Il doppio gioco, per Esposito non regge più. Impossibile continuare a stare al governo e allo stesso tempo manifestare in piazza per un’opera che lo stesso governo tiene bloccata. Essere Sì Tav a Torino e Nì Tav a Roma. “Il Piemonte è stato preso in giro da questo signore” dice Esposito. “Parlo delle madamin, dell’Osservatorio 21, dell’Unione industriale, delle piccole imprese, di tutti quei cittadini che sono stati usati da uno che aveva come unico scopo quello di sedersi al tavolo con Salvini in vista delle prossime regionali. Altro che paladino del territorio, lui tutela solo il suo didietro e questo qualcuno lo doveva dire”.
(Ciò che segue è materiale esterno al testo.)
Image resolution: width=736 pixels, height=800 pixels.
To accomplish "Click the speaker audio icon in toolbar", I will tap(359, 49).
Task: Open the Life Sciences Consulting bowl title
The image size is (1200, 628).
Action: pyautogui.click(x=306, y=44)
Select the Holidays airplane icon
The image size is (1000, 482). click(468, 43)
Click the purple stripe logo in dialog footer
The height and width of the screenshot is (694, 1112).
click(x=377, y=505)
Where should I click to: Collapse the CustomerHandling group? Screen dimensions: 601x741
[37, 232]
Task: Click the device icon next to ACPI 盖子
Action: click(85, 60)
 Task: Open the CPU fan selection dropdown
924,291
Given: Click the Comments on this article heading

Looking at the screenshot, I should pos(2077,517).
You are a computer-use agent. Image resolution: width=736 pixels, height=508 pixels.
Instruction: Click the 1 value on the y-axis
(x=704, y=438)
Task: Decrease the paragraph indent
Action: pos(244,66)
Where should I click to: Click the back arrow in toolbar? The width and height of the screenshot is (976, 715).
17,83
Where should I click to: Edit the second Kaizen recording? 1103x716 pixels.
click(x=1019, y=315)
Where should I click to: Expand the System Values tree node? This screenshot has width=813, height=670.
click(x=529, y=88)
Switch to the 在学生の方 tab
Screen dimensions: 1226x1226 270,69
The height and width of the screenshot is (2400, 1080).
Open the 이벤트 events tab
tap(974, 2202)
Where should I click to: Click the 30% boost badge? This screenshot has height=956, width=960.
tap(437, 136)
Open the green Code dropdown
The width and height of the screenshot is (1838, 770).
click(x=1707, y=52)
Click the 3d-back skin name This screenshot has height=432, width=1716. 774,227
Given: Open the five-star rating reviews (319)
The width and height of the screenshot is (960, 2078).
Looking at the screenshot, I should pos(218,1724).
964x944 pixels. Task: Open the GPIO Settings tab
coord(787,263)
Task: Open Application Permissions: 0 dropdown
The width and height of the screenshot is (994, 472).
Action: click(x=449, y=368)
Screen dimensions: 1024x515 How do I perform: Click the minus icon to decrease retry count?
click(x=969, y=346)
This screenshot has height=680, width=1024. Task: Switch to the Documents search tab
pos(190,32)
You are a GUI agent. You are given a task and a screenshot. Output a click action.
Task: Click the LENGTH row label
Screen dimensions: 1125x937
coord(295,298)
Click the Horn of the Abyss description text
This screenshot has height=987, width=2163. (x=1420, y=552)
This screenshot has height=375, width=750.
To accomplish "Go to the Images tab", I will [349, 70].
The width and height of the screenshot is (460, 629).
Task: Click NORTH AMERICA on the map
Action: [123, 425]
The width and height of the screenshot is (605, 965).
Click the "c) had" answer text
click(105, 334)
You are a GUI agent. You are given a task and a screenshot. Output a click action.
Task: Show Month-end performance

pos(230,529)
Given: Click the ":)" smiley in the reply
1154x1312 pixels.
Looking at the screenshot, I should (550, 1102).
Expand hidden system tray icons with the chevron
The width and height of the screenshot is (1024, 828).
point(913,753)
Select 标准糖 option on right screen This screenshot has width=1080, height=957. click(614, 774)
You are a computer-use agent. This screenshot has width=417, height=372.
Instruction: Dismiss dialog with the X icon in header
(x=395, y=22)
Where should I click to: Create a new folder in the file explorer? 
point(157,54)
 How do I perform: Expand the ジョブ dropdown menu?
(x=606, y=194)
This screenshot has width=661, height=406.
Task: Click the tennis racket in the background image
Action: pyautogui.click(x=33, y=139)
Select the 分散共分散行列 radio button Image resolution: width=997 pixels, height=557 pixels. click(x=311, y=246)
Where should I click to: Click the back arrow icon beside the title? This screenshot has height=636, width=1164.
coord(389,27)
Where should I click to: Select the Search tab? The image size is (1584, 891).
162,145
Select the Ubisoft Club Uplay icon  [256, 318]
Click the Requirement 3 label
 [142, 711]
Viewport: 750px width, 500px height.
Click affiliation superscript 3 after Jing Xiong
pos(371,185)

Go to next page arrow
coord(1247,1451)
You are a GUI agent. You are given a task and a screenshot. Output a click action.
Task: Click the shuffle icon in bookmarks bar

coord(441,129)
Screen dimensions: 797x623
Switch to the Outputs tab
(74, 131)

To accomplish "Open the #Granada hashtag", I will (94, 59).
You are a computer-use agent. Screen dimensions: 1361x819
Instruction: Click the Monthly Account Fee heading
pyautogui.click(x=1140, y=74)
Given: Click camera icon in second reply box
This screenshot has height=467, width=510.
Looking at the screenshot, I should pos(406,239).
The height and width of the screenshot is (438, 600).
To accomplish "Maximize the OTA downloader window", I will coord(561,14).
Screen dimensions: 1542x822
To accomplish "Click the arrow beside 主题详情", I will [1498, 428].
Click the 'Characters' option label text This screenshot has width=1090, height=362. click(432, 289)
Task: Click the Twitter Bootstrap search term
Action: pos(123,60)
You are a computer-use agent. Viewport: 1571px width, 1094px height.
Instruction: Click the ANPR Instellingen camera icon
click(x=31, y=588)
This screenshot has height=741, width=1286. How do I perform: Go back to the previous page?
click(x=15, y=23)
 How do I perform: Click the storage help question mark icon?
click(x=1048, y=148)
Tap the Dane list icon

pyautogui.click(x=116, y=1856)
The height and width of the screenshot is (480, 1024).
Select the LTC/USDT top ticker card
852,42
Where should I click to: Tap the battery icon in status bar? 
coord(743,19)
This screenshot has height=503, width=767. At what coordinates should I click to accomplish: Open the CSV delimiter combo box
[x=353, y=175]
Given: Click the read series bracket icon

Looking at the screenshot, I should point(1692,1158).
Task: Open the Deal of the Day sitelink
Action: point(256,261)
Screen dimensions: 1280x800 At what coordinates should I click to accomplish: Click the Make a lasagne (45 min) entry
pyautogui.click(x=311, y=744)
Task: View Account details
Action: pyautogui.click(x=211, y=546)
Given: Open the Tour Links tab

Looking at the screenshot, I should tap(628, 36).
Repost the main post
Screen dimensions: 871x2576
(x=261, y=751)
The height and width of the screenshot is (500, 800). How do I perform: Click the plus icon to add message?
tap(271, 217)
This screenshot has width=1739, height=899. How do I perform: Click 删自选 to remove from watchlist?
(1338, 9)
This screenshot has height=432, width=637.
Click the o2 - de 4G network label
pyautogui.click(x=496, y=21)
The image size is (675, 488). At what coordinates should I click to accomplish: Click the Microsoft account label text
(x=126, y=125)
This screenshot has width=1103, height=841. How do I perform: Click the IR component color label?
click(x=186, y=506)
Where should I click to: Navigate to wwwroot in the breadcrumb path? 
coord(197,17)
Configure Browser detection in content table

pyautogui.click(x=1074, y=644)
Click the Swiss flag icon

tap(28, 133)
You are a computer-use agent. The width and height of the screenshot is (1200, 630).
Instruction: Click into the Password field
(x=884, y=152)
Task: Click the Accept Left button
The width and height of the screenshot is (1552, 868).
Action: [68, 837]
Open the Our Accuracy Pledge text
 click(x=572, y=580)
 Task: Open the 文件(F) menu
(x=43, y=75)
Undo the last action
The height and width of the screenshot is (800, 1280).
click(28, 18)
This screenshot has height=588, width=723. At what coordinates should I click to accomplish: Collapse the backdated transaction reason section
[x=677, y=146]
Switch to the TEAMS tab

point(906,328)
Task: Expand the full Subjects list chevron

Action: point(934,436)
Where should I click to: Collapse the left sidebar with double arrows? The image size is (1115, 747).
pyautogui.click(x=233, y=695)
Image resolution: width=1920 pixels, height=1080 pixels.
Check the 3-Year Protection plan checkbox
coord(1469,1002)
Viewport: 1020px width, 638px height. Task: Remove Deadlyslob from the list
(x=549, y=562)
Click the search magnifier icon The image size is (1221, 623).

Nelle ultime settimane si sta facendo strada l’ipotesi di una Mini-Tav, il compromesso immaginato dal leader della Lega per salvare capre e cavoli, per confermare l’opera “risparmiando un miliardo di euro” sulla tratta italiana, quella che oggi costa 1,7 miliardi. Un piano che gli stessi Mario Virano e Paolo Foietta sarebbero disponibili a sostenere pur di non perdere tutto. Ma in cosa consiste? L’obiettivo non è tanto quello di risparmiare quelle risorse, quanto piuttosto di traslarne la spesa di cinque anni. In sostanza si vuole spostare la realizzazione della tunnel sotto la collina morenica, nella tratta italiana, dal 2030 al 2035. Nel 2030 infatti entrerà in funzione il tunnel di base, nel tratto transfrontaliero, e c’è chi ritiene che nei primi cinque anni non si raggiungeranno i 340 treni al giorno stimati dalle previsioni tecniche, e prospetta il passaggio di 180 treni al giorno. In questo scenario si potrebbero spendere 200 milioni per ammodernare la linea storica tra Avigliana e Bussoleno, quella già utilizzata dal servizio ferroviario metropolitano, e con un cadenzamento di un treno ogni 4 minuti, alternando i convogli diretti in Francia con quelli a uso domestico, si potrebbe ovviare almeno finché i passaggi a regime non raggiungeranno i 340 treni. Un buon compromesso? “Assolutamente no, la Mini-Tav è l’ennesima bufala propagandistica con cui Salvini si sta prendendo gioco dei piemontesi – contesta Esposito –. Perché questo vorrebbe dire ridimensionare l’Interporto di Orbassano, che sarebbe servito dal cosiddetto peduncolo, altra cosa rispetto allo scalo logistico europeo previsto nel progetto. E poi questa idea che all’inizio ci saranno meno treni non trova riscontro con quanto accaduto altrove, basti pensare a quando gli svizzeri aprirono il Gottardo e pensavano di poter gestire la prima fase senza esaurire tutte le tracce e non è stato così perché la saturazione è avvenuta subito”. E comunque Salvini non intende risparmiare un miliardo e destinarlo alla linea 2 della metropolitana di Torino, ma semplicemente posticipare tale spesa? “Certo, perché il tunnel sulla tratta italiana prima o poi andrà fatto. Quanto alla metro 2 – conclude Esposito – posso solo dire che è un progetto a cui tengo molto e mi chiedo come si possano promettere dei finanziamenti su un’opera per cui dopo due anni e mezzo di amministrazione Appendino non siamo neanche riusciti ad avere un progetto preliminare”.